Lembro-me de uma criança que não se importa muito com os animais. Houve momentos em que eu liguei inesperadamente com um animal (como o bebê garoto que eu trouxe para casa do meu trabalho como ator de voz). Mas lembro que, na maioria das vezes, pensei que os programas de TV, histórias e filmes sobre animais eram aborrecidos e que os animais reais eram irritantes.

Agora eu diagnosticaria o eu da minha infância como privado de natureza. Meu sentimento anti-animal era uma "formação de reação", adotando a atitude oposta como uma forma de defesa contra o cuidado.

É a herança humana estar profundamente inserida no mundo natural onde alguém é criado – e nos sentimos um pouco vazios e inquietos quando não somos. Pelo menos, isso ocorreu antes da industrialização e da urbanização, antes de manter as crianças longe da natureza e agora em edifícios na maioria das vezes. Isso também era antes do tempo em que a natureza era demonizada como inimigo para ser temido, dominado e controlado por interesses humanos, com pouca preocupação com os interesses ou a agência das plantas, montanhas ou animais.

A noção de que os seres humanos podem tratar todos os não-humanos como objetos a serem utilizados de qualquer maneira desejada é bastante ridícula diante disso porque nossas vidas dependem do bem-estar da água, do ar, dos animais e das plantas.
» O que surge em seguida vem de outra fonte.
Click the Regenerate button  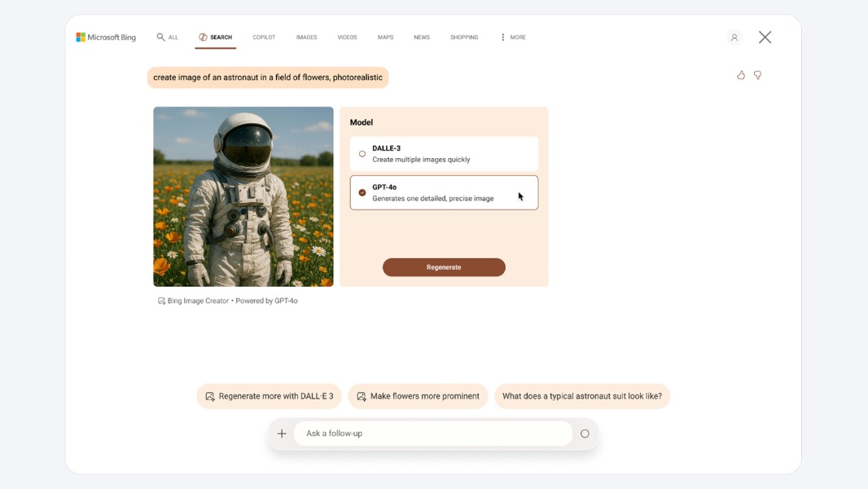[444, 267]
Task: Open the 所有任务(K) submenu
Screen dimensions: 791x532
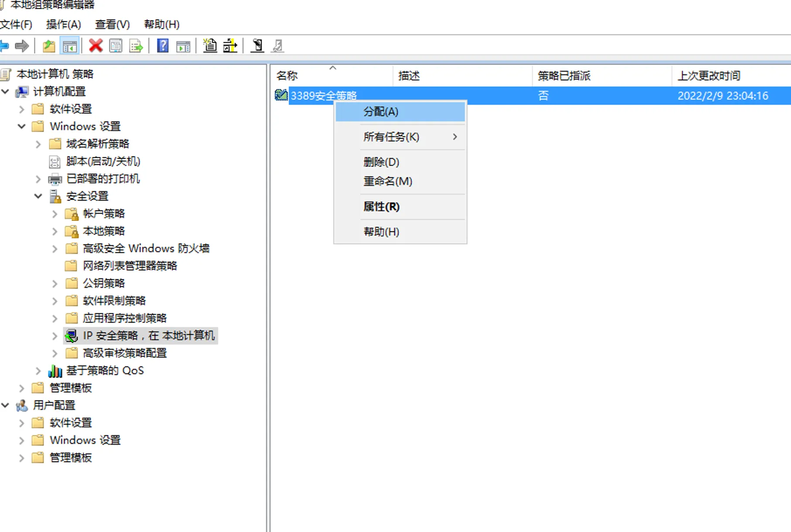Action: [391, 137]
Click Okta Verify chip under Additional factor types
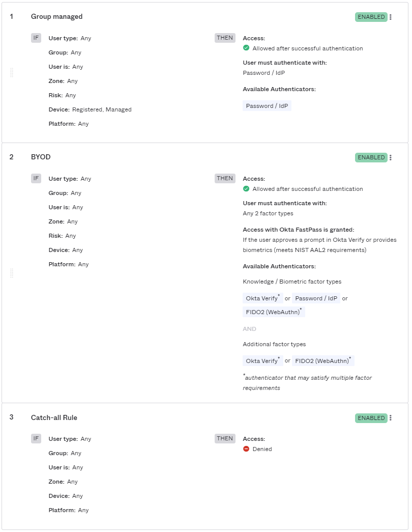Image resolution: width=412 pixels, height=532 pixels. pos(262,361)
Então, se não honrarmos a natureza e o bem-estar, nos prejudicamos ao final.

Alguns argumentam que a espécie humana está enfrentando seu fim (lento) por causa de sua desonração da natureza, que levou ao destruição do planeta Terra. De fato, o medo e o senso de superioridade muitas vezes levam a conflitos e danos entre os humanos (Eidelson & Eidelson, 2003). Nos últimos séculos, os humanos foram ensinados a pensar que são superiores aos outros não humanos, a negar relações e responsabilidades a entidades não humanas. Isso levou a uma grande destruição deliberada e acidental do mundo natural. (Consulte a lista de livros abaixo para obter mais detalhes.)

Há uma infinidade de exemplos nas notícias cotidianas sobre quão longe as pessoas se afastaram de uma parceria com a natureza.
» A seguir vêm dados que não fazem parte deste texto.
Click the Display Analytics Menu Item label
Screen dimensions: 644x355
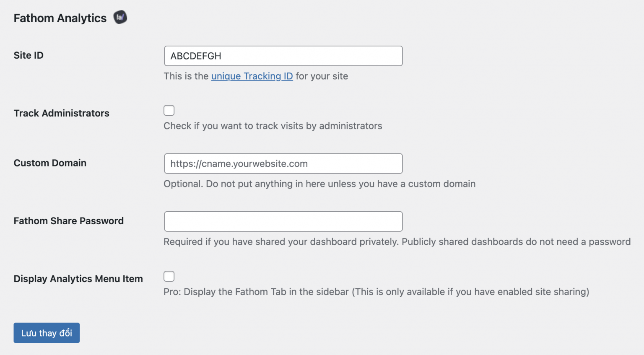pyautogui.click(x=78, y=278)
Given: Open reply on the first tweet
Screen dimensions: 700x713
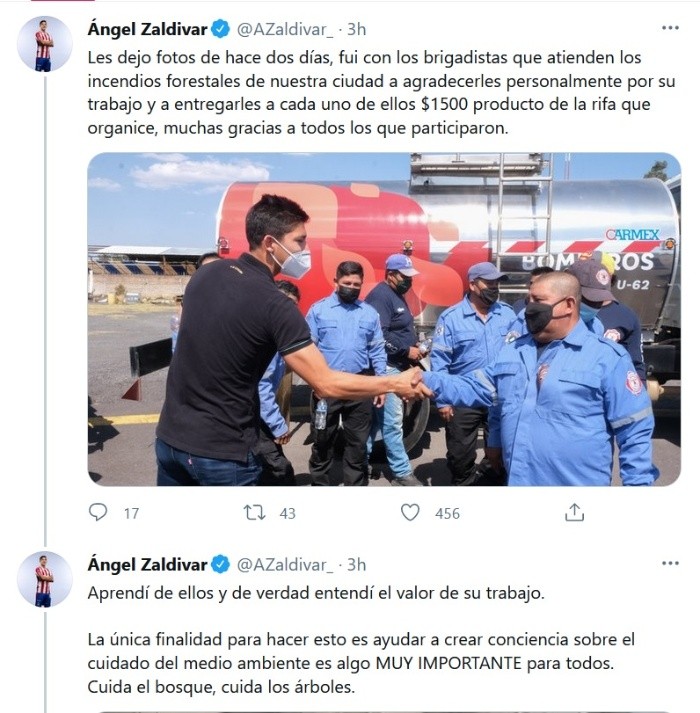Looking at the screenshot, I should [x=98, y=512].

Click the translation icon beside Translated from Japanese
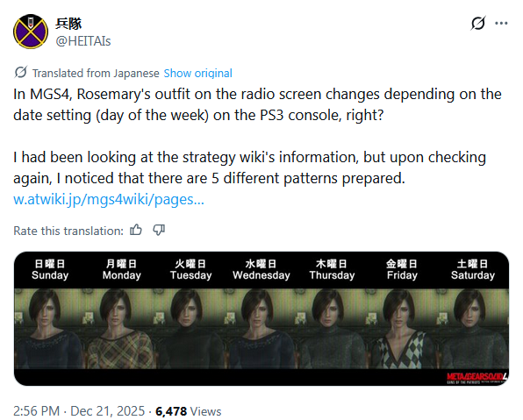(x=21, y=72)
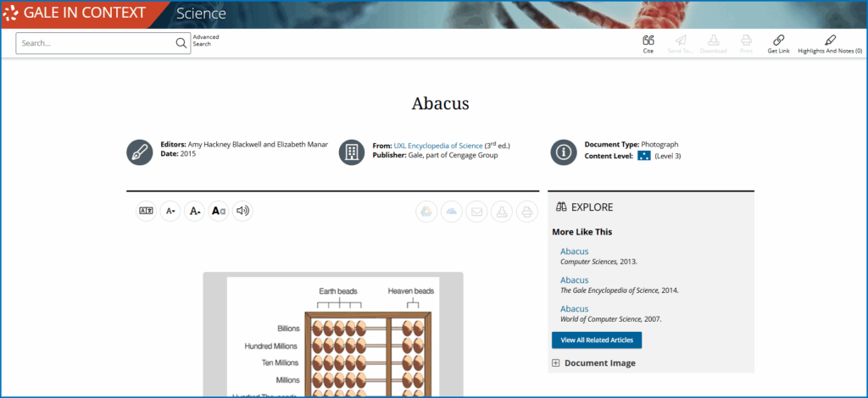Screen dimensions: 868x398
Task: Open Advanced Search
Action: pyautogui.click(x=206, y=41)
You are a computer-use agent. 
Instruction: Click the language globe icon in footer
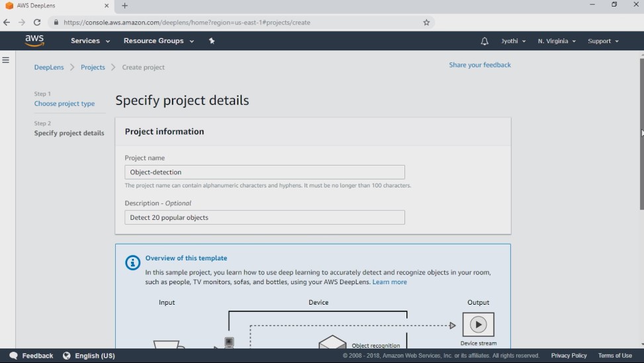(67, 356)
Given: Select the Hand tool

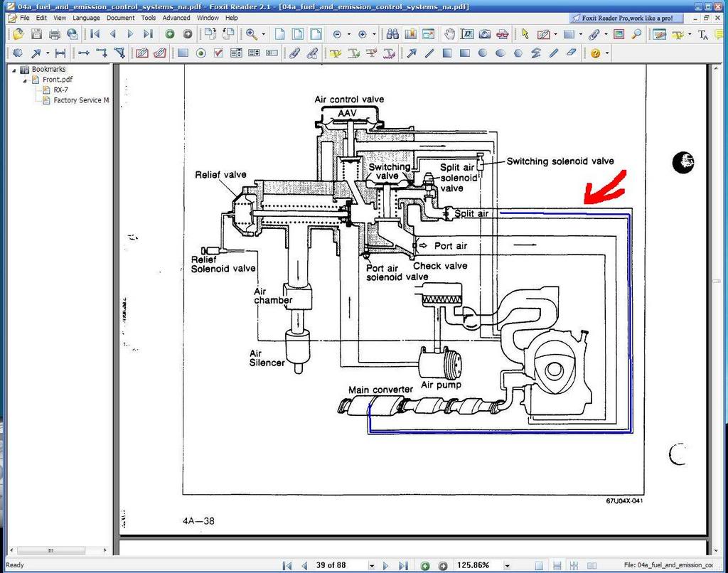Looking at the screenshot, I should click(x=449, y=33).
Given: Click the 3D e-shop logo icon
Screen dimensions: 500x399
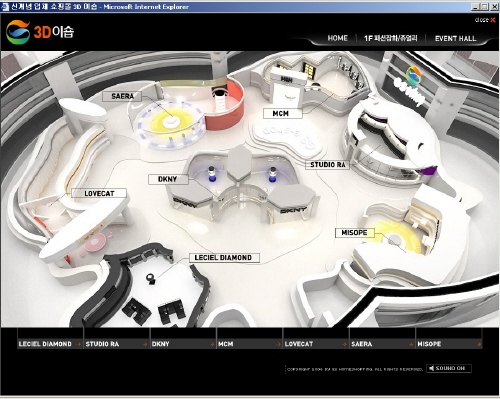Looking at the screenshot, I should pyautogui.click(x=18, y=32).
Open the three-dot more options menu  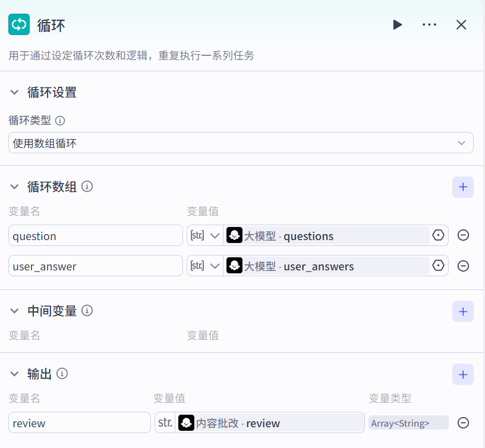coord(429,24)
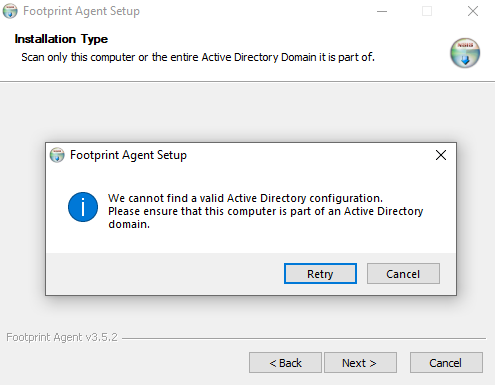Continue with the Next > button
This screenshot has height=385, width=495.
click(x=360, y=363)
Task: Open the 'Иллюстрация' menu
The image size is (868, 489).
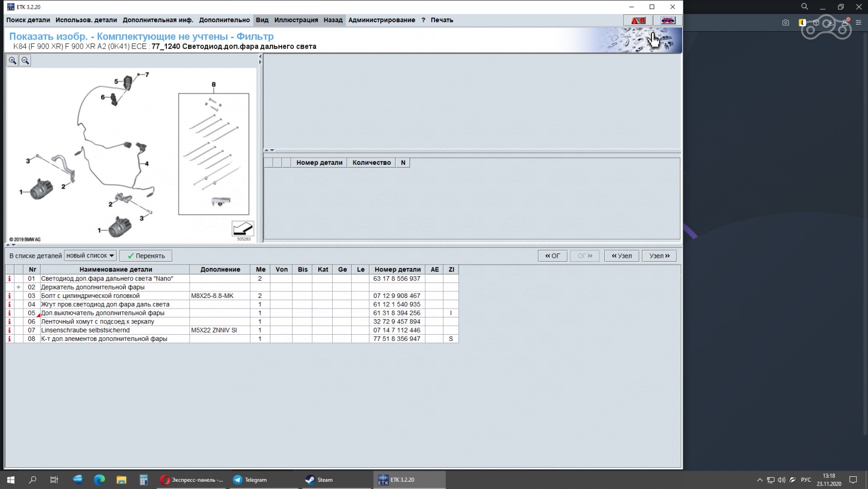Action: (296, 20)
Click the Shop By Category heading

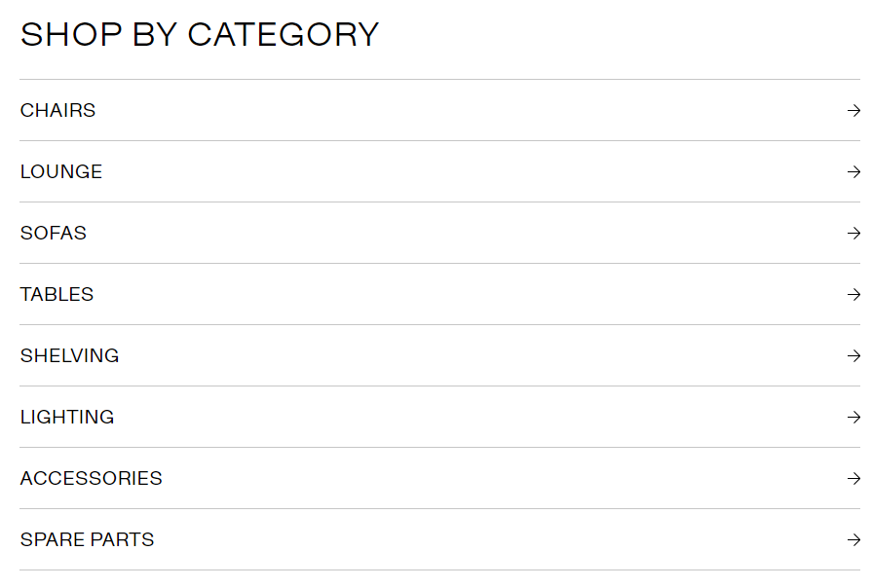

Um exemplo muito surpreendente (embora não o melhor) em notícias recentes é de um resgate de animais. O elefante, Raju, estava em cativeiro por 50 anos, mantido por um viciado em drogas e torturado, morrendo de fome e feito para implorar. Ele foi resgatado pela Wildlife SOS da Índia.
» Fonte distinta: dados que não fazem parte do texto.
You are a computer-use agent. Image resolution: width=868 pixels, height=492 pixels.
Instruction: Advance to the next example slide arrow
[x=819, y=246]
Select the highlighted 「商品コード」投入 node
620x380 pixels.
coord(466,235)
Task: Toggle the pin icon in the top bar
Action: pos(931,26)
Ao ser resgatado, Raju chorou. Veja aqui e aqui.

Esta história deu um golpe no meu coração, porque na idade adulta média eu registrei minha conexão e meu senso de responsabilidade por criaturas e entidades no mundo natural.

O elefante, Raju, é um símbolo da grande dor e devastação que os seres humanos estão causando a animais e entidades (por exemplo, montanhas, rios, oceanos). O desrespeito descuidado da humanidade pelas leis naturais tornaram o clima da Terra ficando louco e, assim, começa um preço crescente a ser pago pelos seres humanos (juntamente com todos os não-humanos que já estão sofrendo).

Mas o conto do elefante também é um símbolo de esperança. Espero por mudança de coração e mente. Só leva um momento para mudar a consciência – para perceber que tudo está conectado, que todas as coisas estão vivas, e que todas as nossas ações afetam o Todo. A ciência (física) descobriu esse conhecimento no século XX. Mas esta é uma sabedoria muito antiga, encontrada entre as culturas indígenas. Ainda existem remanescentes dessas culturas que nutrem um senso de conexão e responsabilidade para os não-humanos que os cercam e que sabem cuidar do bem-estar deles.

Para transformar a esperança em ação, precisamos atender à sabedoria ecológica que os povos indígenas do mundo conhecem por tanto tempo. Precisamos moldar nossas habilidades e ferramentas modernas com essa sabedoria. Então podemos transformar as coisas, para a raça humana e também para as entidades que ainda estão conosco, liberando o Rajus que prejudicamos as espécies.

* Para mais, veja meu próximo livro, Neurobiologia e Desenvolvimento da Moral Humana: Evolução, Cultura e Sabedoria .

LISTA DE LEITAS RECOMENDADAS

Quando os elefantes choram: as vidas emocionais dos animais por Jeffrey Moussaieff Masson e Susan McCarthy

Natureza e loucura por Paul Shepard

Tornando-se Animal por David Abram

No Espírito da Terra por David Luther Martin

Referências

Eidelson, RJ, & Eidelson, JI (2003). Idéias perigosas: cinco crenças que impulsionam os grupos em direção ao conflito. American Psychologist , 58 (3), 182-192.